Managing NFS and NIS, 2nd Edition - Mike Eisler [86]
On systems that use page mapping (SunOS 4.x, System V Release 4, and Solaris), there is no buffer cache, so the notion of "filling a buffer" isn't quite as clear. Instead, the async threads are given file pages whenever a write operation crosses a page boundary. The async threads group consecutive pages together to form a single NFS buffer. This process is called dirty page clustering.
If no async threads are running, or if all of them are busy handling other RPC requests, then the client process performing the write( ) system call executes the RPC itself (as if there were no async threads at all). A process that is writing large numbers of file blocks enjoys the benefits of having multiple write RPC requests performed in parallel: one by each of the async threads and one that it does itself.

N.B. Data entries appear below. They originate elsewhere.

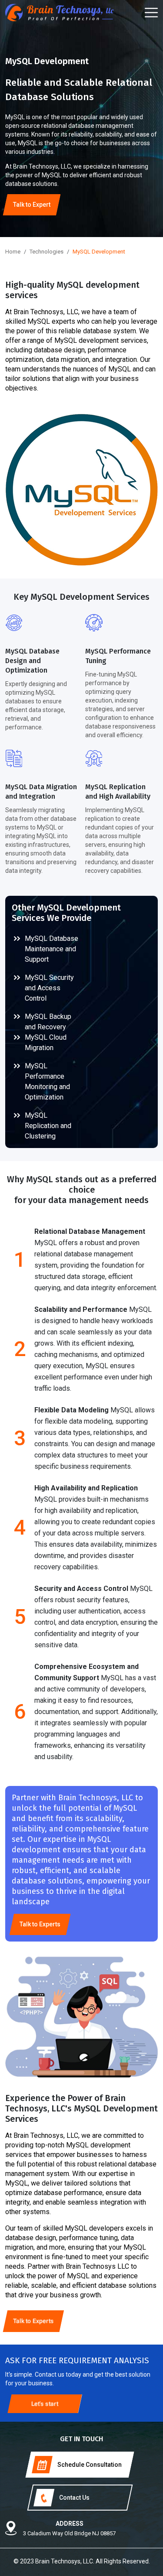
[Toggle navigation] (151, 13)
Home (12, 251)
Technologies (46, 251)
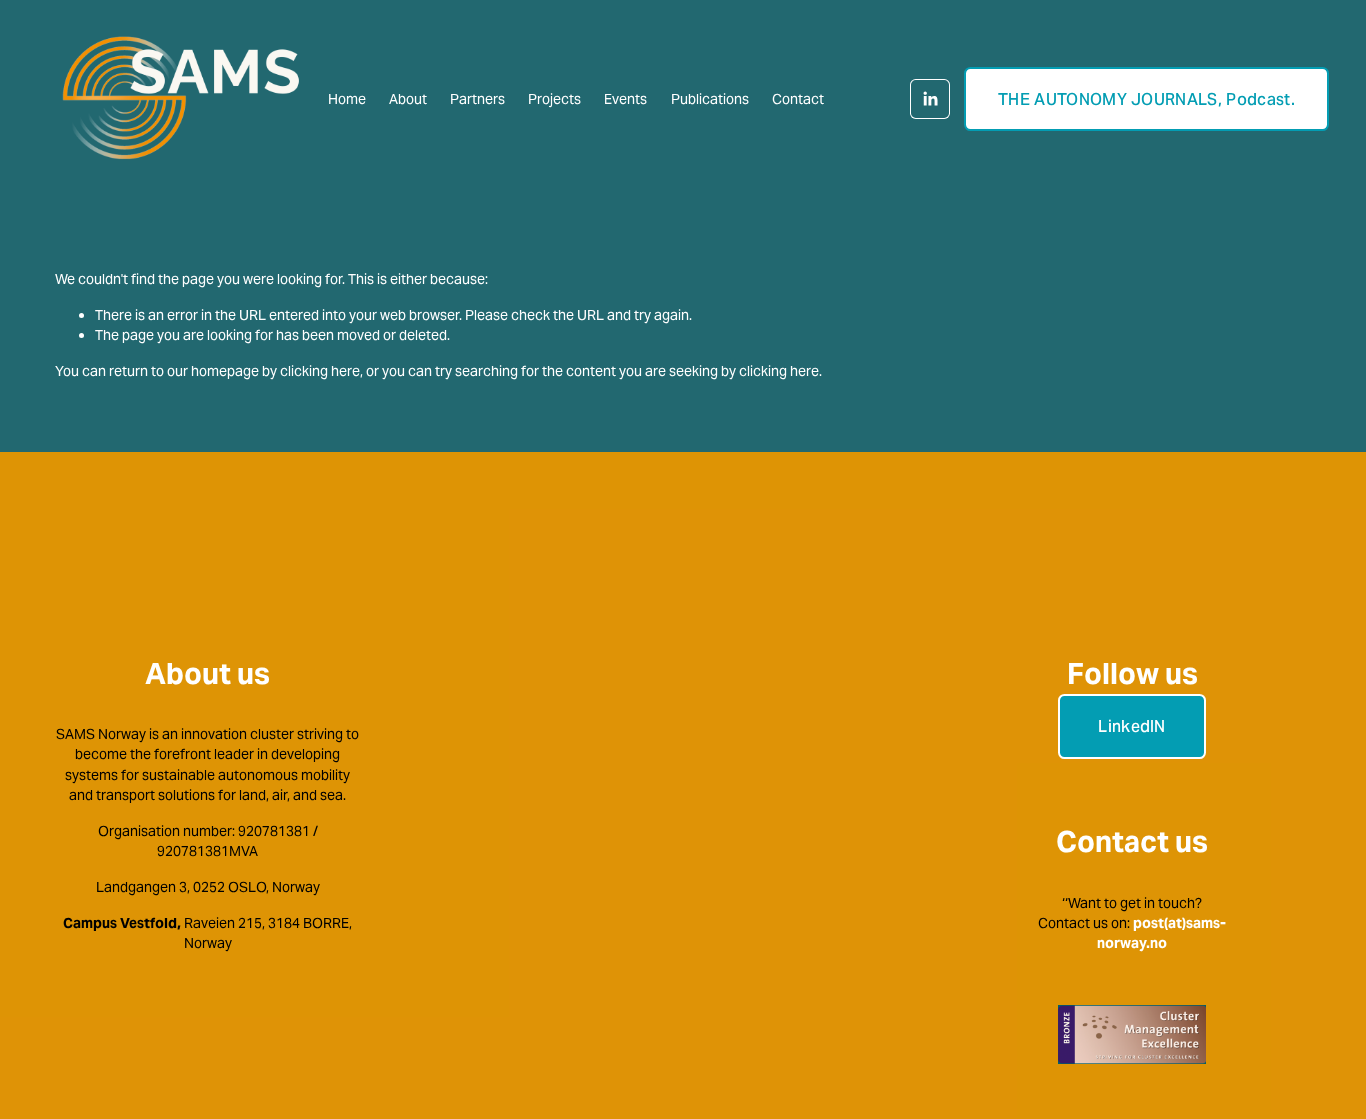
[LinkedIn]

As shown in Figure 7-2, some of the advantages of asynchronous Unix write( ) operations are retained by this approach. Smaller write requests that do not force an RPC call return to the client right away.
Figure 7-2. NFS buffer writing
Doing the read-ahead and write-behind in NFS buffer-sized chunks imposes a logical block size on the NFS server, but again, the logical block size has nothing to do with the actual filesystem implementation on either the NFS client or server. We'll look at the buffering done by NFS clients when we discuss data caching and NFS write errors. The next section discusses the interaction of the async threads and Unix system calls in more detail.
* * *
Tip
The async threads exist in Solaris. Other NFS implementations use multiple block I/O daemons (biod daemons) to achieve the same result as async threads.
* * *
NFS kernel code
The functions performed by the parallel async threads and kernel server threads provide only part of the boost required to make NFS performance acceptable. The nfsd is a user-level process, but contains no code to process NFS requests. The nfsd issues a system call that gives the kernel a transport endpoint. All the code that sends NFS requests from the client and processes NFS requests on the server is in the kernel.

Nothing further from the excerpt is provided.